A senior lawmaker from LDP coalition partner Komeito appearing on the same TV program also called for a swift response.

According to a top lawmaker rom the Democratic Party, the main opposition party will consider submitting a no-confidence motion against the Cabinet over the matter, demanding the Diet summon former top education ministry bureaucrat Kihei Maekawa.

Maekawa and several other ministry officials gave accounts saying that documents exist hinting at Abe’s involvement in the decision to approve a new department at the Okayama University of Science, and that they were shared within the ministry.

“If there is no sincere response, we will consider submitting a no-confidence motion,” DP Deputy Secretary-General Yuichiro Tamaki said on the same TV show.

The lawmakers’ remarks came after the education minister said Friday that the ministry will conduct an additional probe into claims that internal documents suggest Abe had swayed the decision to approve the request by the university’s operator, Okayama-based Kake Gakuen, to build a new veterinary department in a special deregulated zone.

Since the existence of the documents was reported last month, public discontent has grown over the government’s denials, polls have shown.

In a survey conducted last month by Kyodo News, 77.0 percent of respondents remained unconvinced with the government’s explanation that it could not confirm the existence of the documents.

In requesting a swift release of the results by the government, Shimomura said he took into account the potential impact on the Tokyo Metropolitan Assembly election, for which campaigning is set to start on June 23.

“It would disadvantage us if we were to contest the Tokyo Metropolitan Assembly election while the matter is unclear,” Shimomura told reporters after the program.

On the same show, Tetsuo Saito, acting secretary-general of Komeito, echoed this view.

“I want the government to present the results swiftly,” he said.

The DP’s Tamaki called on the government to release the results on Monday, arguing that it is capable of quickly determining whether such an email or attached documents exists.

Akira Koike, head of the Secretariat of the opposition Japanese Communist Party, sided with Tamaki and said Maekawa should be summoned to the Diet as early as possible.

“The government would lose its confidence unless it investigates thoroughly to find out if private influence was exerted on the government’s decision-making,” Koike said on the program.

One of the documents that opposition parties say they obtained allegedly says opening the new university department soon was “in line with the prime minister’s wishes.”

Kake Gakuen head Kotaro Kake is known as a close friend of Abe.

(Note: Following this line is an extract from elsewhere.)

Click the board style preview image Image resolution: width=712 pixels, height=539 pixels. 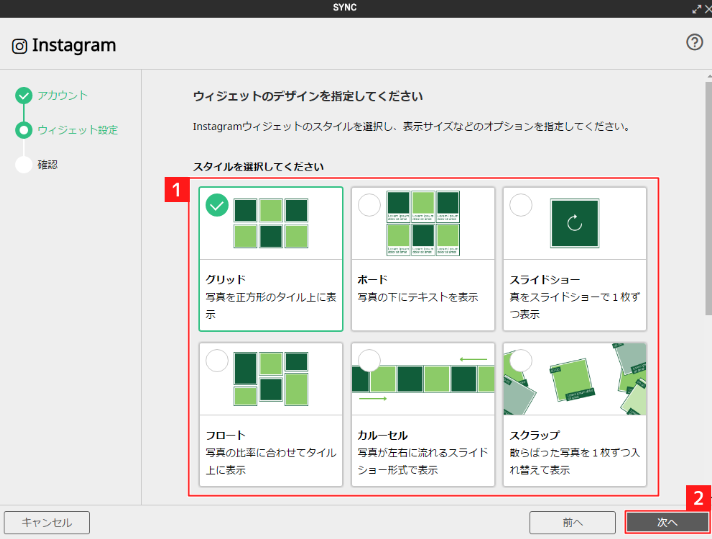(x=422, y=223)
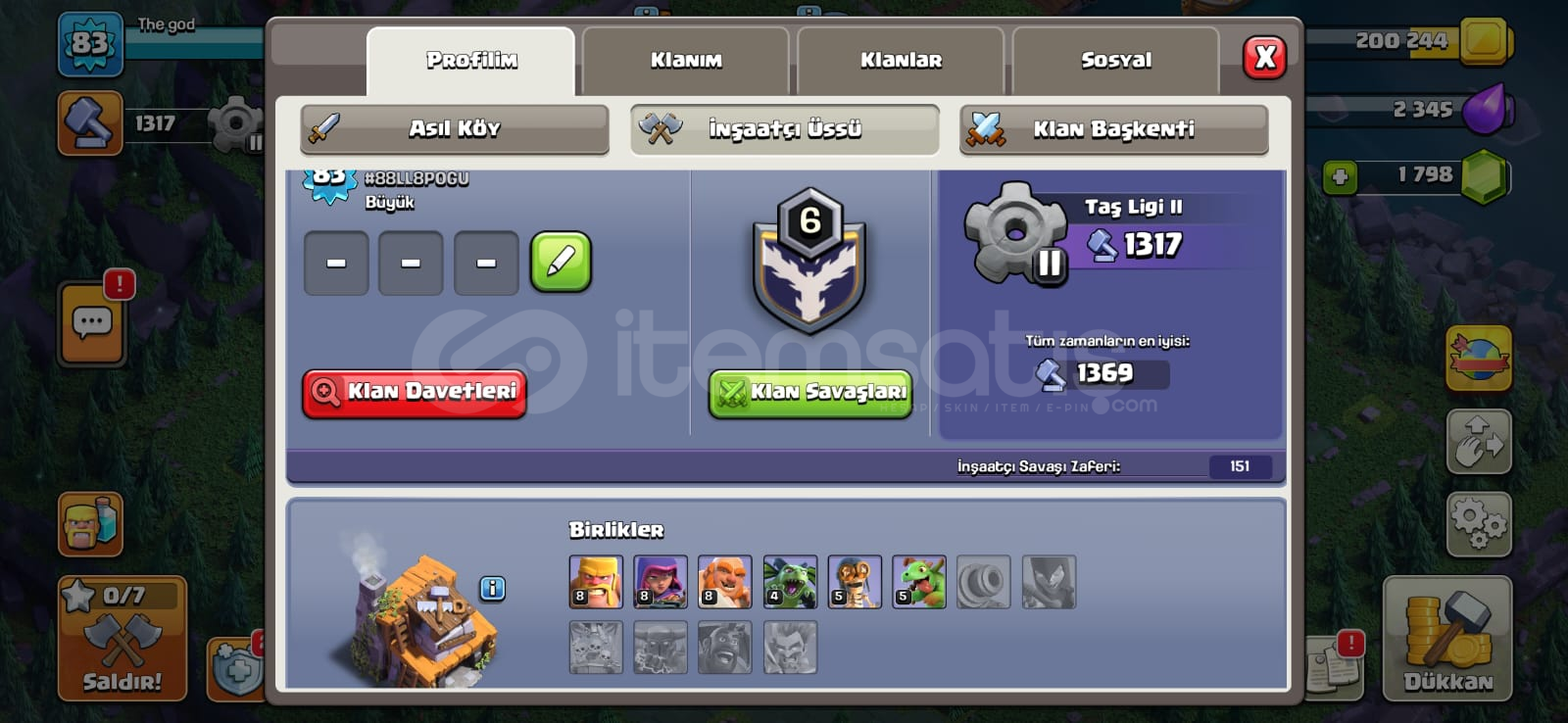Open the chat speech bubble icon
Viewport: 1568px width, 723px height.
coord(92,324)
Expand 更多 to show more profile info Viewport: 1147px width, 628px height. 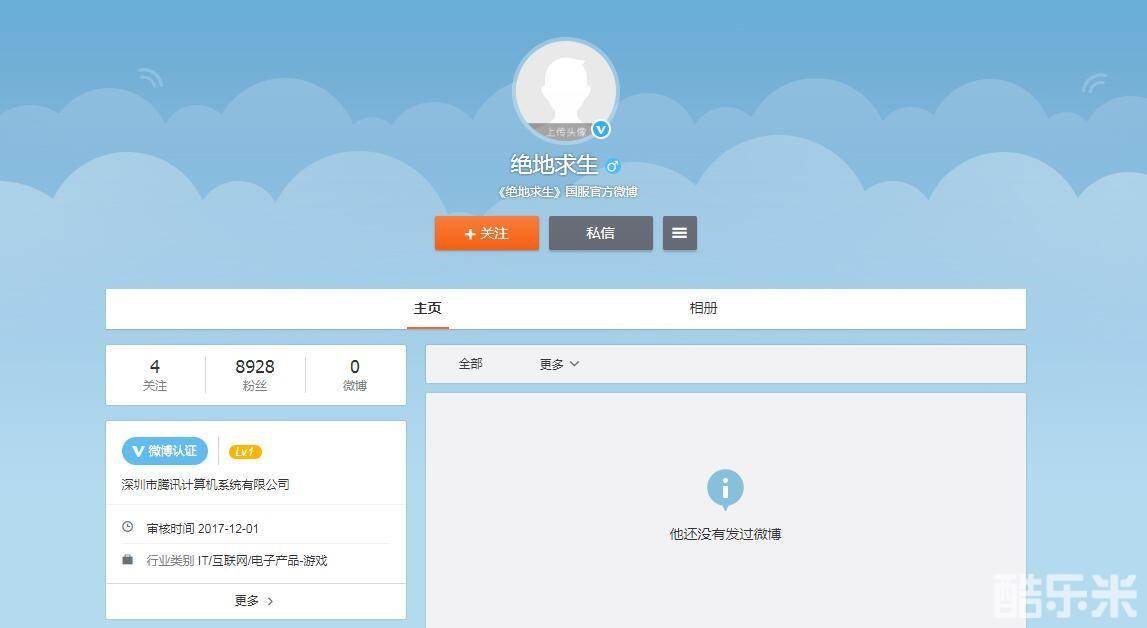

The government approved the school chain’s plan to open the country’s first new veterinary department in more than 50 years in an area of Imabari, Ehime Prefecture, that was made into a specially deregulated economic zone under Abe’s growth strategy.

The ministry’s initial investigation involved checking shared folders and holding hearings with seven officials before concluding it could not find the papers in question.